35. Com o fim da contribuição sindical compulsória, o movimento sindical brasileiro perdeu importante fonte de custeio e se viu constrangido a impor severos ajustes em seus orçamentos. Demissão de assessores e funcionários, venda de patrimônio, diminuição dos investimentos em formação, comunicação e atuação são as consequências mais visíveis. Oobjetivo do governo era exatamente este.

36. Da mesma forma, com um mercado de trabalho precário e em crescente desregulamentação, o papel normativo da Justiça do Trabalho não pode ser subestimado. A CTB defende a existência de uma Justiça especializada para arbitrar conflitos trabalhistas individuais e coletivos, julgar dissídios coletivos, etc. Esta posição demarca profundamente com propostas de extinção da Justiça do Trabalho e com visões ingênuas que imaginam possível arbitragem privada, sem a participação do Estado, para dirimir conflitos na área do Trabalho.

37. Por último, a defesa da unicidade sindical é parte integrante dos fundamentos com os quais foi constituída a CTB. Acabar com este dispositivo inscrito no artigo 8º da Constituição Federal é abrir brecha para a fragmentação e a disputa fraticida nas bases, distante dos reais interesses dos trabalhadores.

38. A CTB pautará sua intervenção, no movimento sindical e no Congresso Nacional, a partir destas premissas. Procurará construir uma frente de resistência ampla, que tenha como fulcro a defesa da unicidade sindical, do poder normativo da Justiça do Trabalho e de alternativas de sustentação financeira com o atual quadro de inviabilização da contribuição sindical. Esta luta se desenvolve em um terreno adverso, com um governo conservador e baixa representação dos trabalhadores no parlamento.

39. No terreno organizativo, cabe também a necessidade de as entidades sindicais, em diferentes níveis, se adequarem a uma conjuntura difícil, com menos recursos. Fusão de sindicatos, compartilhamento de espaços, assessorias e outras formas de diminuição de receitas precisam ser implementadas. Igualmente, temos que atacar pelo lado das receitas, ampliando a sindicalização, estudando alternativas de contribuição, realizando parcerias e convênios que garantam as bases materiais de funcionamento dos sindicatos.

40. Também está na ordem do dia uma maior compactação das centrais sindicais, para enfrentar a dura conjuntura com maior eficácia. CTB e CGTB já apontam para a fusão das duas centrais no próximo Congresso da CTB, que ocorrerá em 2021. Este movimento pode abrir novas possibilidades de agregação maior do movimento sindical em sua representação nacional.

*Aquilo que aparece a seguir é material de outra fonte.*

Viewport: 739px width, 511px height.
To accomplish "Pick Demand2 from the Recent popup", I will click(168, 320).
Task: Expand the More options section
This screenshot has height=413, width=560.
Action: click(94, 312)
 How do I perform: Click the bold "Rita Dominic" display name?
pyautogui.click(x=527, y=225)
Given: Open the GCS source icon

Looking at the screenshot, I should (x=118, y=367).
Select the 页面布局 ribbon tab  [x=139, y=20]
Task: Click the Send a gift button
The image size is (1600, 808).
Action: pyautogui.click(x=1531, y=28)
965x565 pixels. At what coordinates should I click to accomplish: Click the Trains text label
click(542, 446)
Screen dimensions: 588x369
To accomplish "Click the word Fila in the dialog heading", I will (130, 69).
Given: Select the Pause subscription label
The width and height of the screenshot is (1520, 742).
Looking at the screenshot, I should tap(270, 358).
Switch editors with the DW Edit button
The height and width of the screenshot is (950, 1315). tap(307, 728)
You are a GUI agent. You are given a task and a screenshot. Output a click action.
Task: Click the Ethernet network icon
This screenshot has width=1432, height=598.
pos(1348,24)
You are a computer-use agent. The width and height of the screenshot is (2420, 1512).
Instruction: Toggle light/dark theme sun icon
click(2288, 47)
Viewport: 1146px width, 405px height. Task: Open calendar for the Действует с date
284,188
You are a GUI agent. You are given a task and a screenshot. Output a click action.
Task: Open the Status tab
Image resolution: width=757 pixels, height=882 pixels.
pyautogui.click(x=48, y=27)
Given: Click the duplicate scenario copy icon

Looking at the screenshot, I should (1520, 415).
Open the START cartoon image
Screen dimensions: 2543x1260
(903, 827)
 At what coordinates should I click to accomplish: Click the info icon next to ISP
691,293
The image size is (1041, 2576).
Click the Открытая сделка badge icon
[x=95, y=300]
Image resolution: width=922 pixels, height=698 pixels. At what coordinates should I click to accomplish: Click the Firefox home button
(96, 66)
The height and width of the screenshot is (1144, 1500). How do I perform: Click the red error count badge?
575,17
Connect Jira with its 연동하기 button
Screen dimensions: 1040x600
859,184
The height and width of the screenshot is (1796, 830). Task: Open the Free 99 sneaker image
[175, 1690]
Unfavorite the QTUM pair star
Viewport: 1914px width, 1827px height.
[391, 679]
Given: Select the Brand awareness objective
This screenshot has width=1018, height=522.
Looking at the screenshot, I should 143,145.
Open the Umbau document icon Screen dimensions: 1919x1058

PLANO DE AÇÃO POLÍTICO, ADMINISTRATIVO E FINANCEIRO DA CTB

41. A CTB deve apresentar até o Conselho um novo plano político-administrativo-financeiro,tendo em conta a severa diminuição de suas receitas, paralelamente ao agravamento da crise e a necessidade de impulsionar a luta dos trabalhadores. Os debates nas plenárias dos Conselhos Estaduais devem ouvir as opiniões dos delegados e das delegadas nesta questão essencial que é a sobrevivência política e material das entidades sindicais em meio ao bombardeio conservador.

42. O plano deve incorporar orientações para as Seções Estaduais e o conjunto dos sindicatos filiados. É fundamental avançar no compromisso político classista de sustentar a CTB como estratégia fundamental de resistência ao bolsonarismo. Uma CTB forte, ampla e com maior capacidade de luta é o desafio maior a ser respondido neste 3º Conselho Nacional.